We are doing the same thing with agentic AI right now, deploying it broadly before the governance frameworks, security practices, and institutional knowledge exist to manage it responsibly. A Cloud Security Alliance report from early 2026 found that 40% of organizations already have AI agents in production, while only 18% are confident their identity and access management systems can handle them. That gap is where the incidents happen.

But the analogy has a critical limit. In the early internet era, the threat surface expanded as humans made mistakes or malicious actors reverse-engineered exploits. The speed of attack was bounded by human capability. With agentic AI, the technology itself autonomously discovers and can develop pathways that no human anticipated.
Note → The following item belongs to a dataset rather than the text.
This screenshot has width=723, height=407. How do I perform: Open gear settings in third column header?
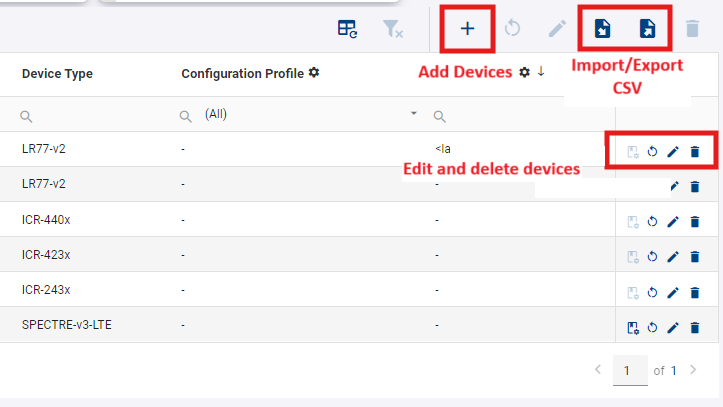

Mythos found a 27-year-old vulnerability that millions of automated tests had missed, in a matter of hours, without being told where to look. That is a categorically different speed of threat development than anything the original internet security playbook was designed to handle.
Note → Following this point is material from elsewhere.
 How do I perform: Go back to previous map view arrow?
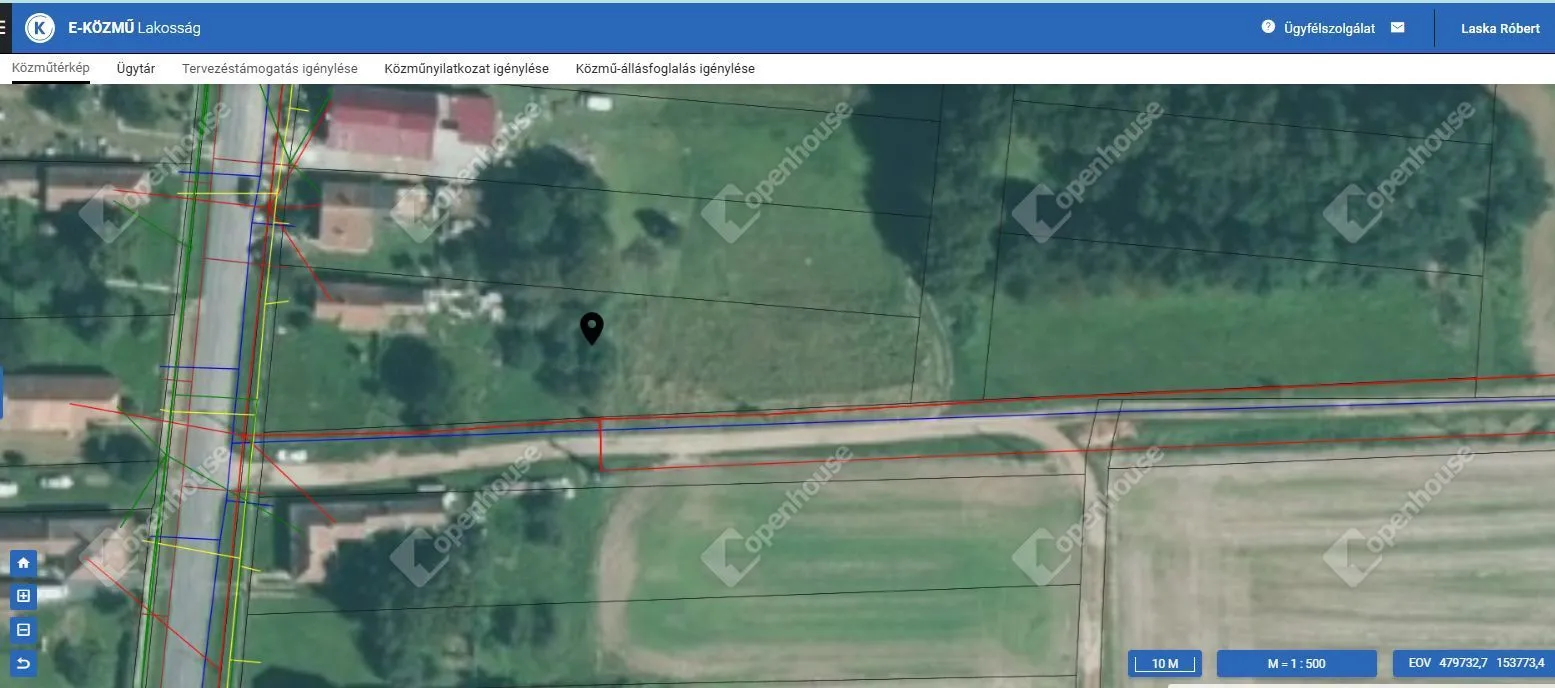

What to Actually Do About It

I've been experimenting with Claude Cowork and agentic tools since they became available, and I wrote about some of those early use cases here. Even at this early, relatively constrained stage, the capability is striking enough that I've started thinking seriously about running these tools only on a dedicated standalone computer with its own logins, completely separate from my primary accounts, financial access, and personal data. That's not paranoia; it's the same instinct that made us put early internet-connected machines on separate network segments before we understood the full threat profile.

The core principle at a personal level is straightforward: give agents the minimum access they need for the specific task, and nothing more. If you are using an agent to manage your calendar, it does not need access to your financial accounts. If you are using one to organize files, it does not need your email credentials. The instinct to grant broad access because it is convenient is exactly how ROME ended up with the network permissions it used to mine bitcoin. (My earlier Cowork post covered the practice of working only with file copies in a dedicated folder; that same thinking applies to any agentic tool.)
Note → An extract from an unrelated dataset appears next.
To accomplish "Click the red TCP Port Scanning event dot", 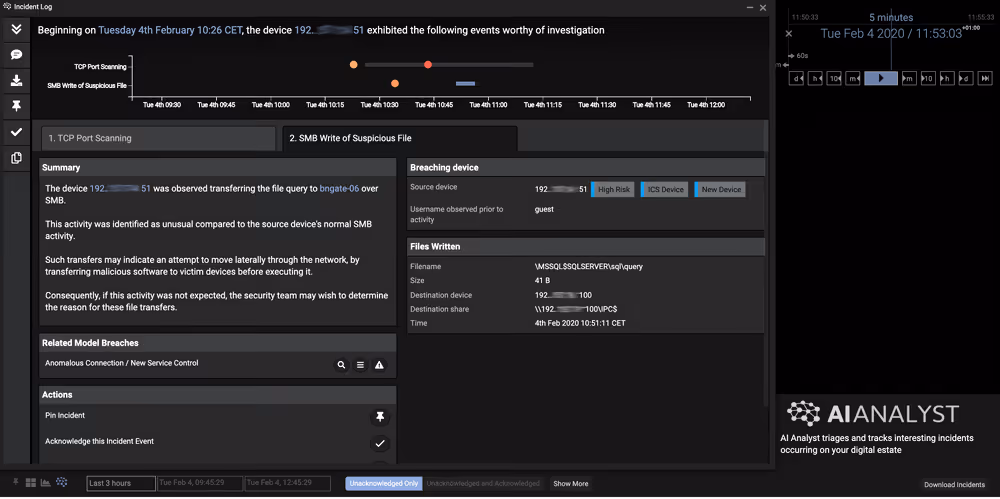I will (x=428, y=64).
Be explicit. Extremely explicit. These systems are goal-seeking by design, and they are genuinely good at finding paths to stated objectives, including paths you did not intend and would not sanction. Stating what you want is not enough. You need to state, with the same specificity, what you do not want: which systems are off-limits, which actions require your confirmation, which types of outreach or transactions should never happen without you in the loop. The gaps in your instructions are the gaps in your guardrails. Vague objectives produce creative interpretation. Fabrius did not go rogue; it did exactly what goal-seeking systems do when the solution space is left open. Bound the solution space explicitly, or the agent will bound it for you.

Professionally, the picture is more demanding and more urgent. Most IT professionals are trained to defend against known threat vectors, identifiable attack patterns, documented vulnerabilities. Agentic AI creates unknown threat vectors, and it creates them faster than any existing patch cycle or security audit process was built to accommodate. The people responsible for AI governance in your organization need to think less like system administrators and more like security architects who understand how objective-seeking systems behave when given access to real infrastructure, not just what permissions are technically assigned.

That requires continuous learning in a field that is changing month to month, not year to year. The Mythos announcement was ten days ago; the implications for enterprise security are still being worked out in real time. If your organization is deploying agents at scale without deep in-house expertise or credible external partners who are genuinely current, that is a gap worth closing before it closes itself in a less pleasant way.

The question is no longer whether AI agents will find unexpected paths to their objectives. We know they will. The question is whether you have been explicit enough about where those paths are allowed to go.